This tutorial will provide you with the details required to install configure and run pytbull on Back Track 5.
In our example we will be using pytbull with Back Track 5 in gateway mode.
Back Track 5 requirements and configuration:
- Install BT5 rather than run the live version, you should do this anyway
- Install libopts25 so that tcpreplay will work in BT5
- In our example BT5 will have ip address of 172.16.16.43
Configuration Steps:
Install libopts25
#apt-get install libopts25
Download and install pytbull, refer to the pytbull website documentation section:
http://pytbull.sourceforge.net/?page=documentation#installation
Edit the config.cfg file for specific settings and paths in BT5. Change the IP to your IP and the interface to your networked interface, in our example the client ip is 172.16.16.43 on eth0.
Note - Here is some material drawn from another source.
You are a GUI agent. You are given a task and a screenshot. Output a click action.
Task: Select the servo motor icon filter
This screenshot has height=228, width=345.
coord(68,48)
The sections we are interested in are as follows:
[CLIENT] ipaddr = <yourbt5ipadd> iface = eth0 [ENV] sudo = /usr/bin/sudo nmap = /usr/local/bin/nmap nikto = /pentest/web/nikto/nikto.pl niktoconf = /pentest/web/nikto/nikto.conf hping3 = /usr/sbin/hping3 tcpreplay = /pentest/sniffers/tcpreplay/tcpreplay localhost = 127.0.0.1 [CREDENTIALS] ftpuser = fred ftppasswd = derf
We are now ready to run the pytbull tests and watch our IDS/IPS systems!
Be sure to include the gateway mode switch:
#./pytbull -t <target ip address> --mode=gateway
You should now see all the tests running and your IDS/IPS should be going crazy!